If you really want to cool your drill put an air tube with a restricted opening blowing compressed air over your drill on your drill press.  If you take the moisture trap off of your airline there will be enough moisture inthe compressed air to cool your drill bit.  Just remember the real heat is at the cutting edge not the rest of the bit.


----------



## thewishman (Aug 16, 2012)

I tend to back out the bit more often than 3/4" When the bit gets hot, I start to glue up the blanks I have already drilled, or switch the hot bit for a cool one. I get bored easily, so switching activities helps me.


----------



## ironman123 (Aug 16, 2012)

What Danny said.

Ray


----------



## KenV (Aug 16, 2012)

Some new drill bits are sharper than others -- and some new drill bits are downright dull.   Like some of those sold in the local hardware stores.

Some drill presses, let alone drill bits do not cut concentric and these build a lot more heat.  

I, for one, am very reluctant to drill wood (mulberry) with water , WD40 or similar coolants (many of the alcohols have a significant amount of water in them).  

Very sharp high quality bits  - frequent cleaning, and as they dull a bit with every use, an occasional touchup of the edge.   Drilling at slower speeds is often successful at decreasing heat.
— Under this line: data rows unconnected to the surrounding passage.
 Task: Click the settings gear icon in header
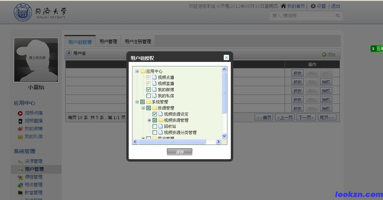click(313, 6)
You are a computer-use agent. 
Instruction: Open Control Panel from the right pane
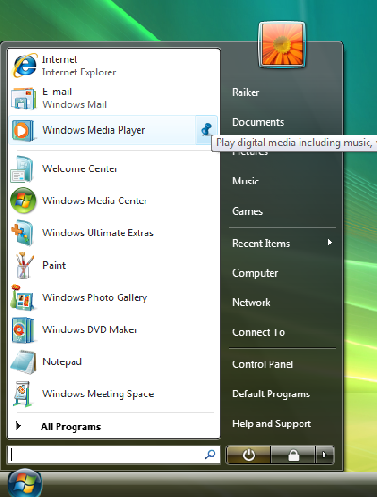pyautogui.click(x=262, y=364)
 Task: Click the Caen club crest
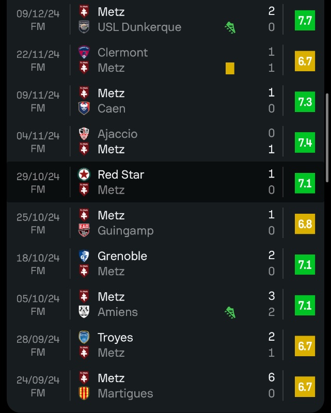84,108
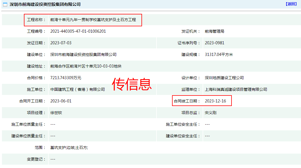The image size is (301, 168).
Task: Click the contract start date 2023-06-01
Action: (x=61, y=101)
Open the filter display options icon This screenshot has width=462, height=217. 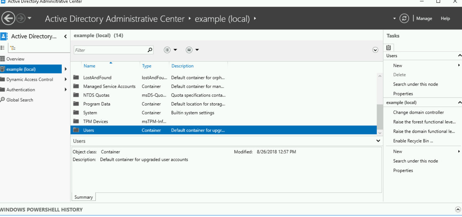coord(167,50)
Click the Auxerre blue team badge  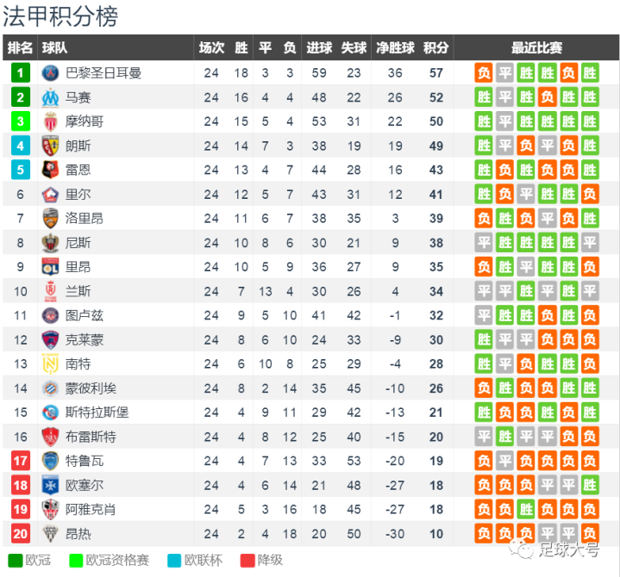click(50, 485)
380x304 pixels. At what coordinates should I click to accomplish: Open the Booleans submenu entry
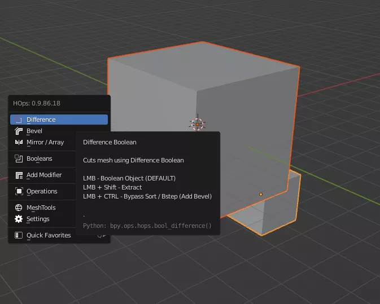(40, 158)
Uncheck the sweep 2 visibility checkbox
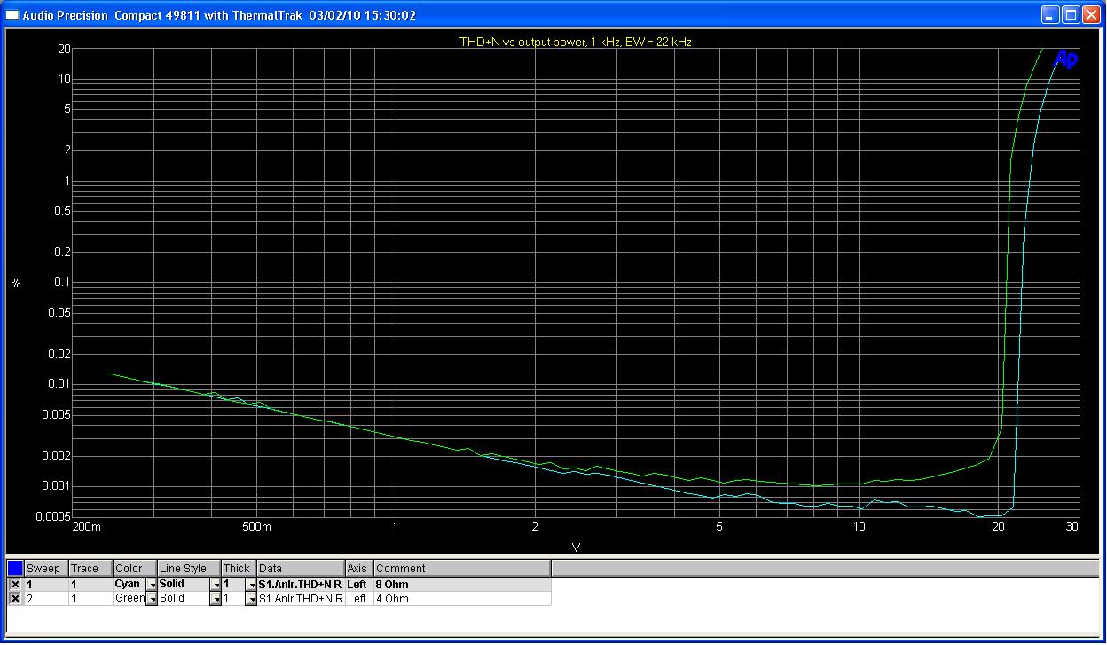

Some days you just have to go slower


----------



## plantman (Aug 21, 2012)

:wink::wink: In my antique tool colection I have a, for lack of a better word, drill block chuck that holds 3 drill bits at the same time. It mounts to any drill press and locks in so it won't spin around. Not only can you drill 3 holes at once, you can drill 3 different size holes at different depths. I beleive it was used to drill holes for chair spindles. I have never seen another one like it. On the show "hows it made" on the Discovery Channel I have seen multy bit machines used for mass production use. Once a jig is set up to hold the pieces in place your off and running. Jim S


----------